Ruby’s eyes were dead serious as they stared into his. ‘You mean that? You might really find him?’
Kit shrugged. ‘We might. We’re certainly trying.’ He looked at her steadily.
‘What?’ asked Ruby.
‘Nothing.’ Kit glanced away.
‘Come on, what?’
He looked back at her, his expression sheepish. ‘It’s just that I can’t understand it. A mother, giving up her child. No, wait. I’m sorry. I shouldn’t have said that. You must have had your reasons . . .’
Ruby felt the pain of it all over again, like a knife in her chest.
‘I did,’ she said. ‘I did have my reasons.’
‘Only . . .’ His eyes were troubled. ‘. . . I don’t see how that boy could ever forgive you for it, for giving him away, for not caring what happened to him.’
‘I did care what happened to him,’ said Ruby. ‘It tortured me every day. It still does.’
Kit looked straight at her.
‘Go on,’ said Ruby. ‘Whatever you’re thinking, just spit it out.’
‘Maybe he won’t want to know you. After all this time. Maybe . . . I’m sorry, but I got to say this . . . maybe you won’t ever get your boy back, not really. Not even if we do track him down.’
Ruby felt her eyes filling with tears.
‘Hey,’ said Kit hastily, reaching out a hand. ‘Me and my big mouth.’
‘No, it’s OK. You’re right. He might never forgive me for giving him up. And I’d understand that.’
There was silence while they both drank coffee.
‘What about Daisy?Why were you being warned off her?’
‘Michael hasn’t told you?’
Kit shook his head.
‘They were twins. The boy and the girl. Daisy’s father took her because his wife couldn’t have children.’
‘Cornelius Bray,’ said Kit. ‘You and he . . . ?’
‘We had an affair during the war.’
‘So Cornelius kept Daisy, but your brother took the boy.’
‘Michael told you about that?’
‘Yeah, he did.’
‘I hope you find him,’ said Ruby. ‘I really do.’

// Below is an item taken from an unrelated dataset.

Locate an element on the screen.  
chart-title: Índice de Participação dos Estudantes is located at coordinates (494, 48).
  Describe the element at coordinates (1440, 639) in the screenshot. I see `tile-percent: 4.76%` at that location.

Kit nodded. It was weird, Ruby being Daisy’s mother. She was the wrong
colour,
for a start. But he hadn’t questioned Michael over it, and he wasn’t about to step on Ruby’s toes, either.
‘And what about Daisy?’ he asked. ‘You see a lot of her these days, don’t you? She doesn’t
know
. . . ?’
‘No. She doesn’t.’
‘Are you going to tell her?’
‘No, I’m not.’
‘And are you going to stay away from her, like he wants you to?’
Ruby took a deep breath. ‘I don’t see how I’m going to be able to do that,’ she said.
‘But you said you would.’
‘Yeah.’
‘Cornelius Bray ain’t going to be very happy with you.’
‘No.’ Ruby picked up her mug and took a sip. ‘He’s not.’